DATA LISTING: Begin

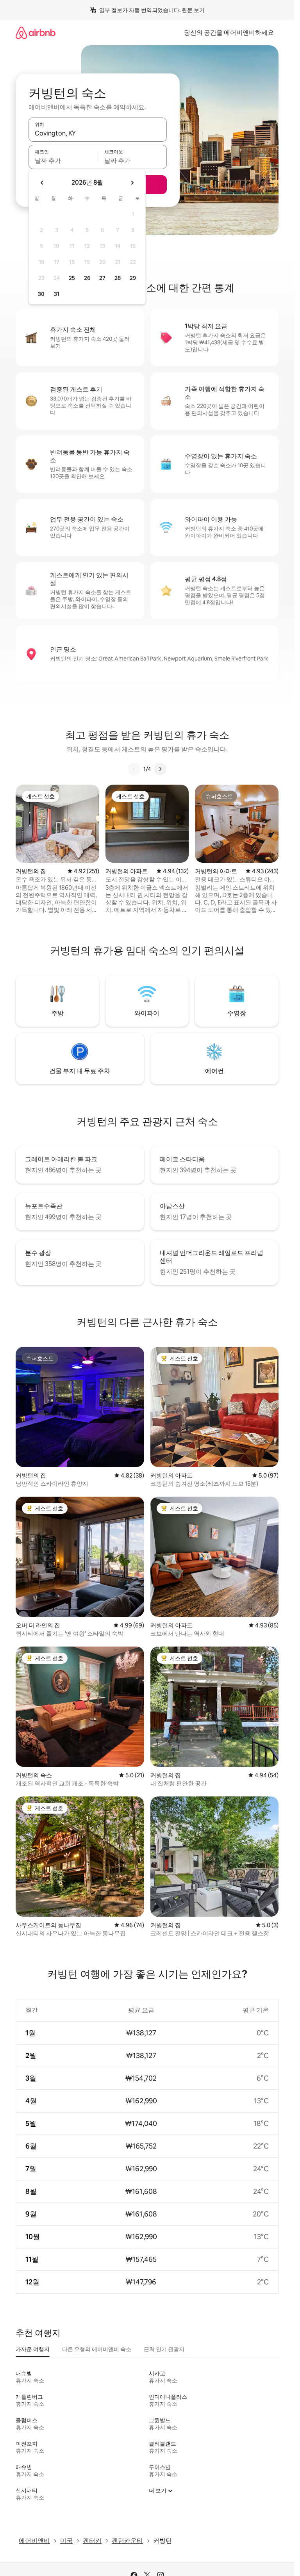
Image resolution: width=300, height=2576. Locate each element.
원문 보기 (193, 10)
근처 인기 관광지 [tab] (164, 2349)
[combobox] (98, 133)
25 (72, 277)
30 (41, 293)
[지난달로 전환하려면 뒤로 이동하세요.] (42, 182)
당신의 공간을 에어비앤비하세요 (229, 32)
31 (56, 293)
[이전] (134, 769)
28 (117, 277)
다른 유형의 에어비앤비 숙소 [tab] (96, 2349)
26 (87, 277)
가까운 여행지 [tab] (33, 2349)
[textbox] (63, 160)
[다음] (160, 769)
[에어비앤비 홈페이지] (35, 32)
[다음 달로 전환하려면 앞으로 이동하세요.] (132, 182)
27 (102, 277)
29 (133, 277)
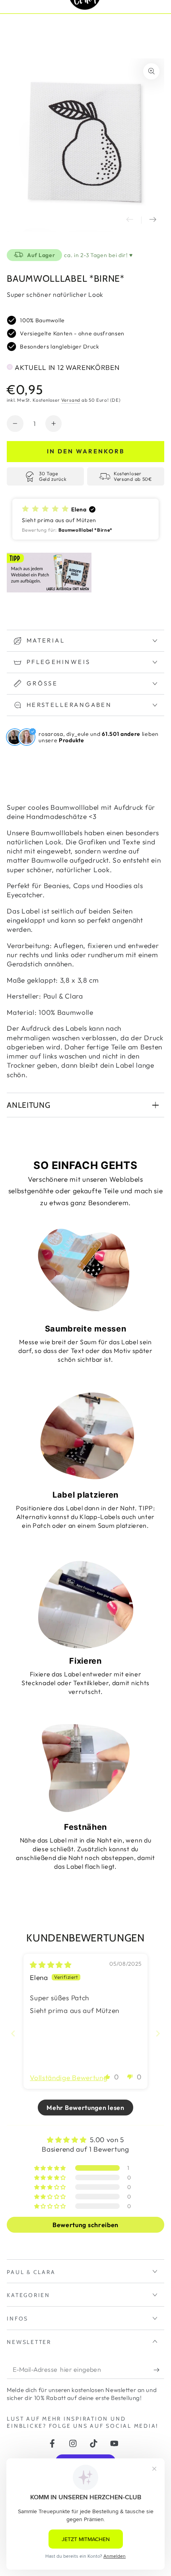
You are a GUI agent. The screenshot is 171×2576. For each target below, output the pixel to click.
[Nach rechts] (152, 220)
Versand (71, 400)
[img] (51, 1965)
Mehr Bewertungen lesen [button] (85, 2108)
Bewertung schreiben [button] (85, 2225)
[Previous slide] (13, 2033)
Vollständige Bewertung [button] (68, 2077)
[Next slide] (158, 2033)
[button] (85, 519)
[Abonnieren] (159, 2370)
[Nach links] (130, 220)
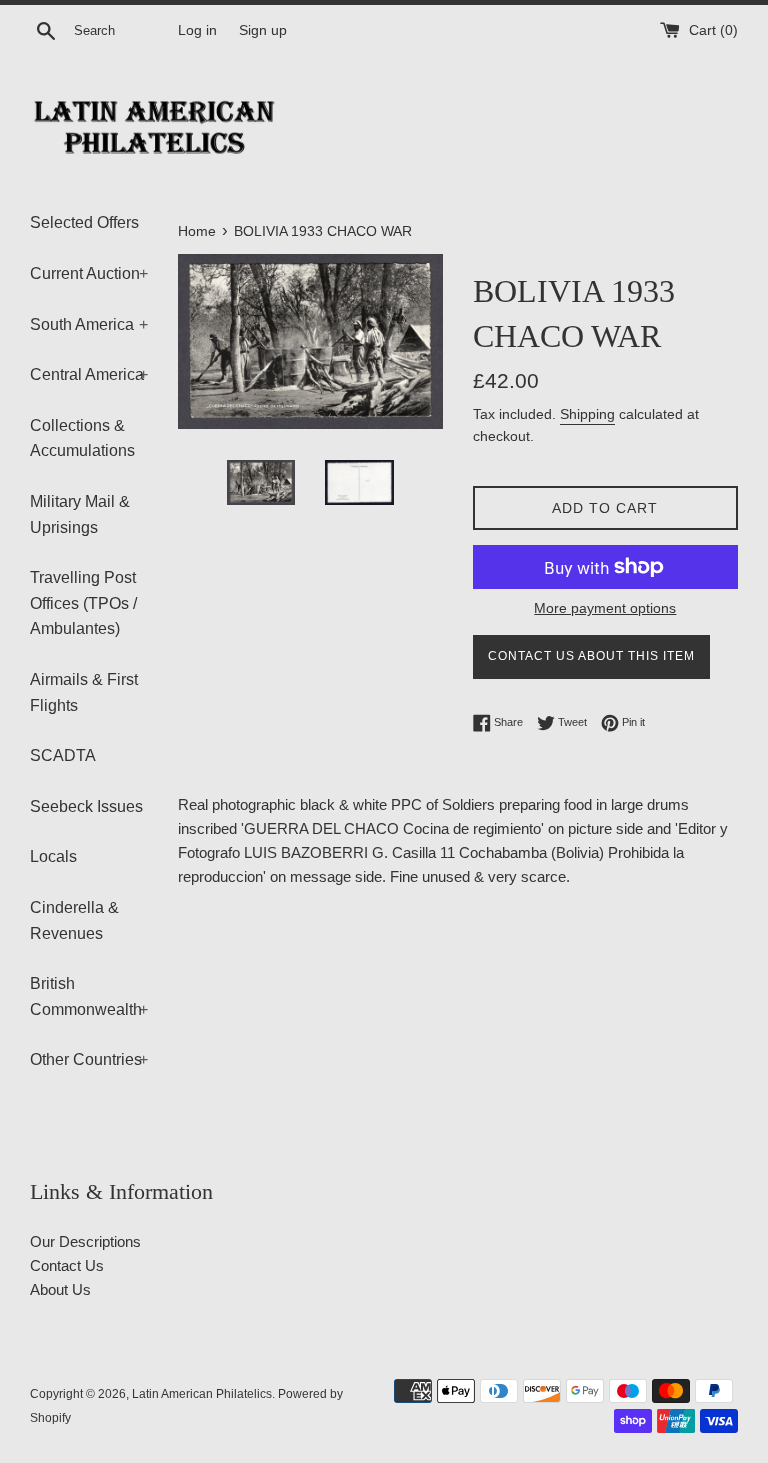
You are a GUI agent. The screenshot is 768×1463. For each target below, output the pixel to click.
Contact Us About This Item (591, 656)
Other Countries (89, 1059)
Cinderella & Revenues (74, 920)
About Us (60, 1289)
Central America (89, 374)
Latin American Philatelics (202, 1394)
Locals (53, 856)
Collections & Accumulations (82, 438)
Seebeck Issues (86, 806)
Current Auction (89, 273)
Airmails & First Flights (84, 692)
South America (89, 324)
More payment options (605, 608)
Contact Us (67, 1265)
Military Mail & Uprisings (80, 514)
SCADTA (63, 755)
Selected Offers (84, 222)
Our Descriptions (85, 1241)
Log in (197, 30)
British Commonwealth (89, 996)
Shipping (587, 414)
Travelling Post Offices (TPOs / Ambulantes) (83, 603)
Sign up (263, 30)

DATA LISTING: End
DATA LISTING: Begin

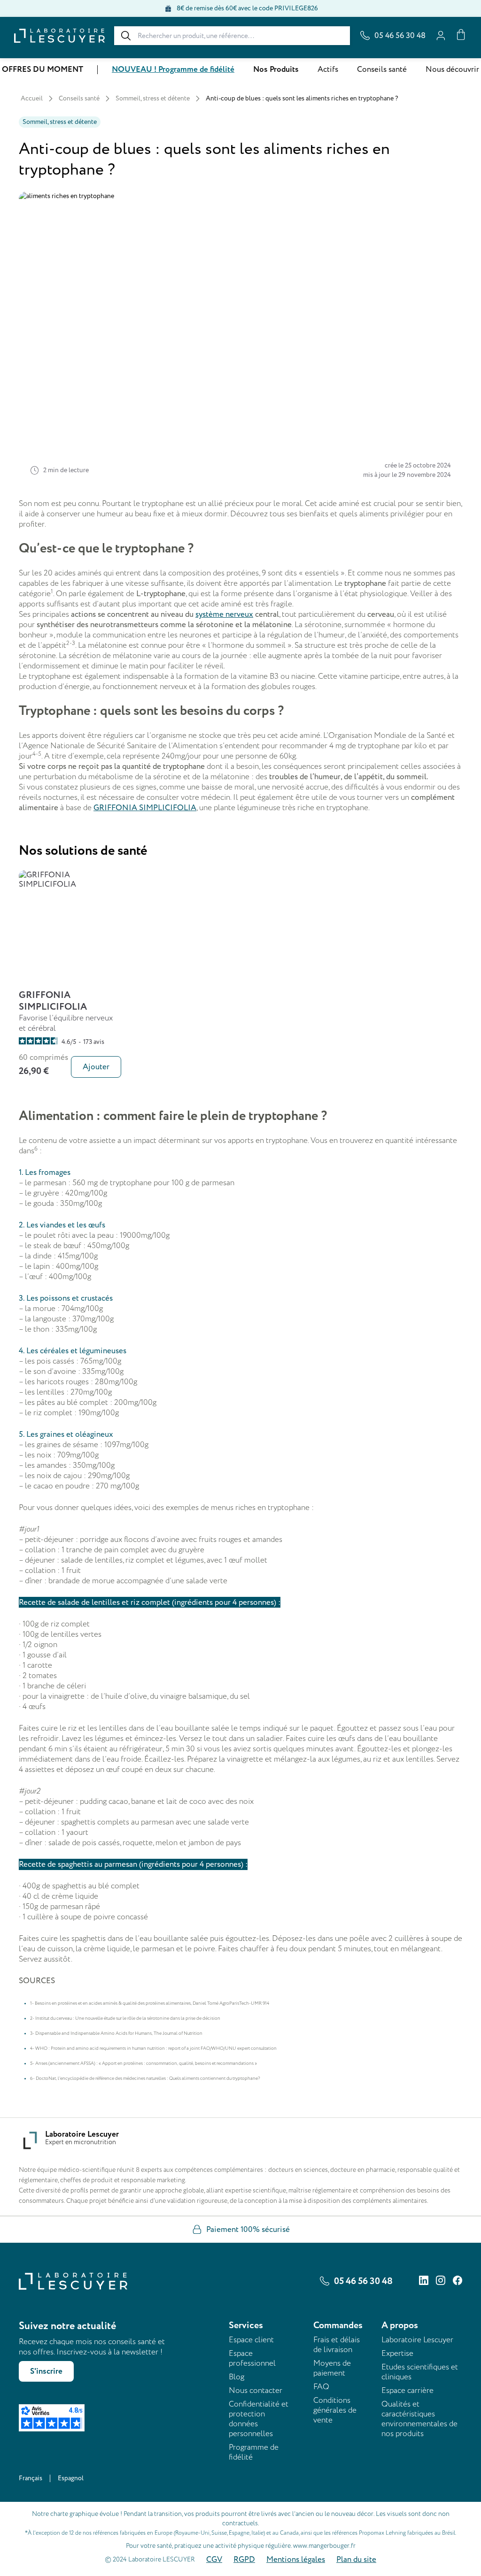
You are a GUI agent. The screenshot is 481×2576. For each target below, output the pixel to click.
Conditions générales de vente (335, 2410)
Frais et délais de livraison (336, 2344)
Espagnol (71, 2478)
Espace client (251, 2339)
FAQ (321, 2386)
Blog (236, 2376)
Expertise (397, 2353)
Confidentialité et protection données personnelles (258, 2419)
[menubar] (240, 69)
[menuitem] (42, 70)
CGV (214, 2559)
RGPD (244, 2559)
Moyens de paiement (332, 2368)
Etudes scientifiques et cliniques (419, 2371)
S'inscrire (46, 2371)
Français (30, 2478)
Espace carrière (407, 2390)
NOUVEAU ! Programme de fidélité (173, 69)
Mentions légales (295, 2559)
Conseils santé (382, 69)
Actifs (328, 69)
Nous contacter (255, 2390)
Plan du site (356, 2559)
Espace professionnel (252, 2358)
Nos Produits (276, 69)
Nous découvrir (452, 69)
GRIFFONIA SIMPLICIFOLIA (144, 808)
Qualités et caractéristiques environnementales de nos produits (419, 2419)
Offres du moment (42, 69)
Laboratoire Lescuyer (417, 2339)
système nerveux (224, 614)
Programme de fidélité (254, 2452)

DATA LISTING: End

• WORK TASK: Go through the entries and return each line where the word "click" occurs.

• RESULT BELOW:
You are a GUI agent. The screenshot is 171×2576. For each target below, output the pixel to click.
You are a GUI agent. The screenshot is 768×1463. For each target below, output the pixel to click.
You are a GUI agent. The screenshot is 481×2576. For each target below, output the pixel to click.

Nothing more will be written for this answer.